━━━ DATA SECTION ━━━

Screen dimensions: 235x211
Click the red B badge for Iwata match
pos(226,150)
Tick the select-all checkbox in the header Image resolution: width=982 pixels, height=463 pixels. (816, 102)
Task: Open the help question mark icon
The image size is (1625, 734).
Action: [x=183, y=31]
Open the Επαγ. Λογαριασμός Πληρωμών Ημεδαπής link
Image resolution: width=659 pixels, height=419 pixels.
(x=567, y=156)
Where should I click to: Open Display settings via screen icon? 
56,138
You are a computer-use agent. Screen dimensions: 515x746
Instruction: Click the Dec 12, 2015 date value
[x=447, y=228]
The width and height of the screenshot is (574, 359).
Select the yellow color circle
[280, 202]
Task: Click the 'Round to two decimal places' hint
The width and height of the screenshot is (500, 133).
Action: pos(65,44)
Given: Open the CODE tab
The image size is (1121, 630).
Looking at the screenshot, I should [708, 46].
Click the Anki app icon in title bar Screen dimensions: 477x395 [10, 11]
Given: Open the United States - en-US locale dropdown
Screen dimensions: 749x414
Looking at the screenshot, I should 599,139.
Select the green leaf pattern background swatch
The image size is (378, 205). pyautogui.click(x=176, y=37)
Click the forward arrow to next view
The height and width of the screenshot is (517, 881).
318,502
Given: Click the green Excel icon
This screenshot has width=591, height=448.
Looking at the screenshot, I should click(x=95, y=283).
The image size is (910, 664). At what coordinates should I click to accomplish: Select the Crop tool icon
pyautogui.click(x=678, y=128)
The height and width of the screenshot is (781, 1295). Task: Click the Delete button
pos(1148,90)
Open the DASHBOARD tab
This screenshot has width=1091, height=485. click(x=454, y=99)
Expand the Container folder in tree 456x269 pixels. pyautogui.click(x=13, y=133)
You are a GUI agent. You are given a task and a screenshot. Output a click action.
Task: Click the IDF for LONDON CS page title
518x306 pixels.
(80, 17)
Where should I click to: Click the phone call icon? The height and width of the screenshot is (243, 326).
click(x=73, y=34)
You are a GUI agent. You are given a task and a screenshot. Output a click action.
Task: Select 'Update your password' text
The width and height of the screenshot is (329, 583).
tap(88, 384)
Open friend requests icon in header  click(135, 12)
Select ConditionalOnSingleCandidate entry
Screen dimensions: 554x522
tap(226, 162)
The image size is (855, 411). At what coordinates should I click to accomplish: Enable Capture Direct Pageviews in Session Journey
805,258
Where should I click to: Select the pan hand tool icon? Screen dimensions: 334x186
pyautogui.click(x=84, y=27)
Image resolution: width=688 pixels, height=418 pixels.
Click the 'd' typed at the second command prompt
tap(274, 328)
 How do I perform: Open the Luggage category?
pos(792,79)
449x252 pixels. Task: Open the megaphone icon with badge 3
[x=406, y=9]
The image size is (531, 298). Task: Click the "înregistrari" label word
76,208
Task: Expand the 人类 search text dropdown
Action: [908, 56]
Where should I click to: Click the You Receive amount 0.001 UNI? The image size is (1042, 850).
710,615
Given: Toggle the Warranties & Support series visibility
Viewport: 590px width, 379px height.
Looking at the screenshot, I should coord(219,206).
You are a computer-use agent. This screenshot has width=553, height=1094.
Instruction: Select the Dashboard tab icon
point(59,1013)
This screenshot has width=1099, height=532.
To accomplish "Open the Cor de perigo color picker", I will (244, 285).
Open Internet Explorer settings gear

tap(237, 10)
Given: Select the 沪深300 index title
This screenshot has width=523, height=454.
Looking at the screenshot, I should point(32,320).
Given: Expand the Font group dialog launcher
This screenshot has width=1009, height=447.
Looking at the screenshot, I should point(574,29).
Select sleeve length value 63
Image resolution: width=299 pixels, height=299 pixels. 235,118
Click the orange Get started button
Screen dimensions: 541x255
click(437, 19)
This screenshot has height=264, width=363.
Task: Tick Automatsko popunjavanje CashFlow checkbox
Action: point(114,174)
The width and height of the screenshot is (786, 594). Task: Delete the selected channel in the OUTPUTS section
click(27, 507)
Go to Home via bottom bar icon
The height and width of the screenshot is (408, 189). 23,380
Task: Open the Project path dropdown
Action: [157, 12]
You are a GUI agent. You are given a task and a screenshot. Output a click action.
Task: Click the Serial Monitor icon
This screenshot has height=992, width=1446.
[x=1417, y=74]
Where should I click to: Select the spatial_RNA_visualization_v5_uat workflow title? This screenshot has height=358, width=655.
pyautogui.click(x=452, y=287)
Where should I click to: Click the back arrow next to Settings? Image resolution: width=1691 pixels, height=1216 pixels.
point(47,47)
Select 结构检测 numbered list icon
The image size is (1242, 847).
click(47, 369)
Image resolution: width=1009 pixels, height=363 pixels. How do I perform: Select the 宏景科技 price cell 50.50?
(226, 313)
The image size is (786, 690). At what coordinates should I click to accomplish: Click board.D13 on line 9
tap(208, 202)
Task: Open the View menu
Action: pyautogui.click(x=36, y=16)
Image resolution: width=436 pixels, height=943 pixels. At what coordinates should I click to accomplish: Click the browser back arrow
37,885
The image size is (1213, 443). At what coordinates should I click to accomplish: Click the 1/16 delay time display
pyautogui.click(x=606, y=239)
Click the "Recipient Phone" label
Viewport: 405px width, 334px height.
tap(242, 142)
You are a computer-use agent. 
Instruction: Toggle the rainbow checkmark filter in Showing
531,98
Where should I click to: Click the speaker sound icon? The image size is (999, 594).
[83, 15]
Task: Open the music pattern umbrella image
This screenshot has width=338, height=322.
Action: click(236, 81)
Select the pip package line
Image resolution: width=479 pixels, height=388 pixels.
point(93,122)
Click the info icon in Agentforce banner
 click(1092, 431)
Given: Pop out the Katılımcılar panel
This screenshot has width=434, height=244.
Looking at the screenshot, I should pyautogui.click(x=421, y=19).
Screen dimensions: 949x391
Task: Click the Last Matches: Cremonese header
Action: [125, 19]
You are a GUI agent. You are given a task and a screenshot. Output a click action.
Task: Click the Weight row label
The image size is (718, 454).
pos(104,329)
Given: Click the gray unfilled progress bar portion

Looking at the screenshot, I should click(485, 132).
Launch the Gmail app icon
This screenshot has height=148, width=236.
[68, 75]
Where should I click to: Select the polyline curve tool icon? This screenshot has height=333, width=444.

━━━

If a line in the records has the word "computer", copy that line.

You are a computer-use agent. Screen dimensions: 515x746
You are a computer-use agent. This screenshot has width=553, height=1094.
You are a computer-use agent. 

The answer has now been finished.